*Passage to read*.
+++
I know it sounds unbelievable, but most of us never would have believed the government would lock the country down for years over a virus either.

Canada is marching toward a national catastrophe as the government refuses to even consider reducing the immigration numbers while our housing construction lags.

This isn’t a matter of opinion. It’s simple math.

The Trudeau government plans to bring nearly 1.5 million immigrants into Canada in the next three years, while we expect to construct about 700,000 new housing units over that period. Where on earth does the government think we are going to put the new Canadians?

Canada is a winter country. It’s not as if we can set up massive tent camps to hold immigrants for a few years while we figure out what to do with them. People need shelter with solid walls and heat for six months per year.

So, what is the plan?

Will we house the immigrants in community halls and gymnasiums? That won’t be sustainable for long.

Not all immigrants are destitute. Many immigrants have funds and will find homes in the existing market. That will push rents and purchase prices even higher though and Canada is already experiencing a housing affordability crisis.

Then there is the healthcare shortage. Waiting lists for treatments in Canada are already long and it’s nearly impossible for people to find a family doctor. How will bringing in millions of new Canadians impact that in years to come?

Tensions will build between current Canadians and new immigrants as citizens find themselves pushed into potential homelessness by the immigration surge. This isn’t fair to immigrants who are simply seeking a new life and home, but let’s not pretend this won’t happen. The ire of course should be directed at legislators who refuse to back down on the ridiculous immigration targets.

So why is the government so hung up on bringing in millions of people when we clearly don’t have the infrastructure and services to handle them?

The Trudeau government has created a budgetary pyramid scheme.

With massive increases in deficit spending, the government needs to try and pump the economy through immigration or it will crash. It is an artificial way to buy prosperity and like any pyramid scheme, eventually the bottom will be too wide to sustain growth and the structure will collapse.

Most of the top decision makers are hoping and assuming they will have retreated to their retirement destinations before it all falls apart. Cold comfort for the commoners.

The push to force citizens to rent out rooms in their homes will start as a soft sell. In fact, it has already begun.

In Nova Scotia, their housing minister has pointed out there are 130,000 vacant bedrooms across the province that could be rented out to ease the housing crisis. This is troublesome on a couple fronts.

For one thing, how does he know how many vacant bedrooms the province has?

Remember all those questions that seemed so intrusive in the census form? When they asked about how many bathrooms you had and such?

Now you can see why they wanted to know and why you shouldn’t have cooperated.

The other issue is we have a senior government official looking at those ‘spare’ rooms with an eye to compelling people to rent them out. The use of the word ‘spare’ reminds me of when officials use the term ‘excess profit’ when they are planning to hike taxes. 

The next step will be shaming people.
+++
*Data segment*.
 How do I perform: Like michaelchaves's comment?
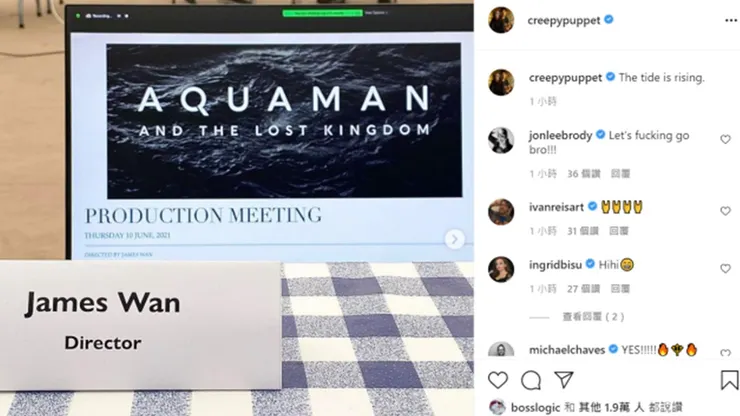pyautogui.click(x=725, y=352)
+++
*Requirement*. Transcribe the passage on immigration and housing between "The Trudeau government has" and "structure will collapse.", inclusive. The lines are separate material with no connection to the passage on immigration and housing.

*Reply*.
The Trudeau government has created a budgetary pyramid scheme.

With massive increases in deficit spending, the government needs to try and pump the economy through immigration or it will crash. It is an artificial way to buy prosperity and like any pyramid scheme, eventually the bottom will be too wide to sustain growth and the structure will collapse.